Typically, fast moving dots are colored red, while slower ones are colored yellow, and so on. Dark spots are probably the most stable.

Complex fractals are different from deterministic in the sense that they are infinitely complex, but at the same time can be generated by a very simple formula. Deterministic fractals do not require formulas or equations. Just take some drawing paper and you can build a Sierpinski sieve up to 3 or 4 iterations without any difficulty. Try this with lots of Julia! It's easier to go measure the length of England's coastline!

MANDELBROT SET

Fig 2. Mandelbrot set

Mandelbrot and Julia sets are probably the two most common among complex fractals. They can be found in many scientific journals, book covers, postcards, and computer screen savers. The Mandelbrot set, which was constructed by Benoit Mandelbrot, is probably the first association that people have when they hear the word fractal. This fractal, which resembles a carding machine with flaming tree-like and circular areas attached to it, is generated by the simple formula Zn+1=Zna+C, where Z and C are complex numbers and a is a positive number.

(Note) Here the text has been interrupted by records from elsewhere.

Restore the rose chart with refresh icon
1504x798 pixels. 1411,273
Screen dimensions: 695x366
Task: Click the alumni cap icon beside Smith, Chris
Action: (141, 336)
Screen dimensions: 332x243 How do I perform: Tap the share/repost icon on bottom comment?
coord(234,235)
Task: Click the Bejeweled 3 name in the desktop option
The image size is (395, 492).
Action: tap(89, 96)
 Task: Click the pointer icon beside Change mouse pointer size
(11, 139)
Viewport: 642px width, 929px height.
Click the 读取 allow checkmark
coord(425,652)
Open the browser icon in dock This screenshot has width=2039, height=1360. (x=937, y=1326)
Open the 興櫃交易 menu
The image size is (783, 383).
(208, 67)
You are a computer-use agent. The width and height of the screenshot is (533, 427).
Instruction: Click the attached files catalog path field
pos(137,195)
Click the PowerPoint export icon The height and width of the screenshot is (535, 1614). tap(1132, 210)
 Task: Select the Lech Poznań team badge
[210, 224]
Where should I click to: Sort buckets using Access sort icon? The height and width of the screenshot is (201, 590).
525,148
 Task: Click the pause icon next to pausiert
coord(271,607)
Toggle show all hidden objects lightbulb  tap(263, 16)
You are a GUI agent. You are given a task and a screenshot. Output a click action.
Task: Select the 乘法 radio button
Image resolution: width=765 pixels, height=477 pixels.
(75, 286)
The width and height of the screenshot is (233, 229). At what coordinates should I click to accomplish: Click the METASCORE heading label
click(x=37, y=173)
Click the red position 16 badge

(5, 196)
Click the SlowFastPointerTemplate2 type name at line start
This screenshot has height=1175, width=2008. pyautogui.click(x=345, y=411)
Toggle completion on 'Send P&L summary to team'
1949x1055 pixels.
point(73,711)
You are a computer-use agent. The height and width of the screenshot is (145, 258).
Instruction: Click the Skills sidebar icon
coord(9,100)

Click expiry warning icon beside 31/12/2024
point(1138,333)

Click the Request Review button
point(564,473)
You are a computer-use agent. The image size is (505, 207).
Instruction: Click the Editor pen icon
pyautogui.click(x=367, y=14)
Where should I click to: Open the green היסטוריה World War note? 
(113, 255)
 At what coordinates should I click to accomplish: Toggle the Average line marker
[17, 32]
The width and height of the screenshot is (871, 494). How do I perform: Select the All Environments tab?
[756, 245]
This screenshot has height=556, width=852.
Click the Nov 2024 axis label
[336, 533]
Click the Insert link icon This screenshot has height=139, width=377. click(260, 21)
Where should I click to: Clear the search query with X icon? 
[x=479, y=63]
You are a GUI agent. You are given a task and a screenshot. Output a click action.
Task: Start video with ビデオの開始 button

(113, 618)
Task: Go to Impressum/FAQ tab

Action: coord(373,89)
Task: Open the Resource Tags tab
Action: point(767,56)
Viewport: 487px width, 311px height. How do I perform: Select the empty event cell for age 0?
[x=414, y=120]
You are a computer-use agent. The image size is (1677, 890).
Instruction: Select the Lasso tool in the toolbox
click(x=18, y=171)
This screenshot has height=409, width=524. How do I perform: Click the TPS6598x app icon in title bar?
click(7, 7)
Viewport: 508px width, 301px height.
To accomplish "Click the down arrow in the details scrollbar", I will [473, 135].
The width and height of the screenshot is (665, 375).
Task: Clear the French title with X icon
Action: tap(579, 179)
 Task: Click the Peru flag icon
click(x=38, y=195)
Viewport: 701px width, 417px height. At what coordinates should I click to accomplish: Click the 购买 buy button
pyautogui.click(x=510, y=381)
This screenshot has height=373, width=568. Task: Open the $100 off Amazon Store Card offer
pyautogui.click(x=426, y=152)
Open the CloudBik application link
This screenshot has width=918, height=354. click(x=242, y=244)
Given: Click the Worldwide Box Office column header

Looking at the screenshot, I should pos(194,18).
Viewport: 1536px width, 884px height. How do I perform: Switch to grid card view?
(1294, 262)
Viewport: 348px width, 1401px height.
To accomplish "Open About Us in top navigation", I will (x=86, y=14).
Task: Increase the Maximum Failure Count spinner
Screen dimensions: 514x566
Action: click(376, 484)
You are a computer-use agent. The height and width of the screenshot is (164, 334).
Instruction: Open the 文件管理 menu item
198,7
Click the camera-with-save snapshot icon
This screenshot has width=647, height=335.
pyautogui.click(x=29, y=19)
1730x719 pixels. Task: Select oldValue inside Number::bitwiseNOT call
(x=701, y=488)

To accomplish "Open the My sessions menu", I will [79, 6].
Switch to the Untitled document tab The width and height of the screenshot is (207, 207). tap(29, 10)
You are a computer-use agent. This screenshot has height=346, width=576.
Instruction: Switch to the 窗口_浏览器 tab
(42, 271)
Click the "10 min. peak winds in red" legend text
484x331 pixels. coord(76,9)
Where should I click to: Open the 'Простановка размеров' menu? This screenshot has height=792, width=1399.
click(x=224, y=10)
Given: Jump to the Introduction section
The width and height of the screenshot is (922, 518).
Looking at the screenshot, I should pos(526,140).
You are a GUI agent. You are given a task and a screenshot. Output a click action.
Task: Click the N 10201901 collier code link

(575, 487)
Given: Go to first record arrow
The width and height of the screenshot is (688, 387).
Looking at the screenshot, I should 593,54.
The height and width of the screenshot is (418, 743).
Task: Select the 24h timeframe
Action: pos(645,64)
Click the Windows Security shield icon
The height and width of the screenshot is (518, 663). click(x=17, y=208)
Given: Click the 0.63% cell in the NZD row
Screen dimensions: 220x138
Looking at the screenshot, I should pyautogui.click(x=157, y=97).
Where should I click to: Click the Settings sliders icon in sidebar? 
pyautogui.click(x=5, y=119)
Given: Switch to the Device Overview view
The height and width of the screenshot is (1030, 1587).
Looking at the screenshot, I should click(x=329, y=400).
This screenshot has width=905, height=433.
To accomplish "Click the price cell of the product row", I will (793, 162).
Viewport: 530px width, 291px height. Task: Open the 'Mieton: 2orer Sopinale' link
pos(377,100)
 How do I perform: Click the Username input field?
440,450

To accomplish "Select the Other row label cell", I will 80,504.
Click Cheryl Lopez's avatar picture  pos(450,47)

The Mandelbrot set, which can most often be seen, is the Mandelbrot set of the 2nd degree, that is, a = 2. The fact that the Mandelbrot set is not only Zn+1=ZnІ+C, but a fractal, the indicator in the formula of which can be any positive number, has misled many. On this page you see an example of the Mandelbrot set for various values ​​of the exponent a.
Figure 3. The appearance of bubbles at a=3.5

The process Z=Z*tg (Z+C) is also popular. By including the tangent function, the result is a Mandelbrot set surrounded by an area resembling an apple. When using the cosine function, air bubble effects are obtained. In short, there are an infinite number of ways to configure the Mandelbrot set to produce different beautiful pictures.

A LOT OF JULIA

Surprisingly, Julia sets are formed according to the same formula as the Mandelbrot set. The Julia set was invented by the French mathematician Gaston Julia, after whom the set was named. The first question that arises after a visual acquaintance with the Mandelbrot and Julia sets is “if both fractals are generated according to the same formula, why are they so different?” First look at the pictures of the Julia set. Oddly enough, there are different types of Julia sets. When drawing a fractal using different starting points (to begin the iteration process), different images are generated. This only applies to the Julia set.

Figure 4. Julia set

Although it can't be seen in the picture, a Mandelbrot fractal is actually many Julia fractals connected together. Each point (or coordinate) of the Mandelbrot set corresponds to a Julia fractal. Julia sets can be generated using these points as initial values ​​in the equation Z=ZI+C. But this does not mean that if you select a point on the Mandelbrot fractal and enlarge it, you can get the Julia fractal. These two points are identical, but only in a mathematical sense. If you take this point and calculate it using this formula, you can get the Julia fractal, corresponding to a certain point of the Mandelbrot fractal.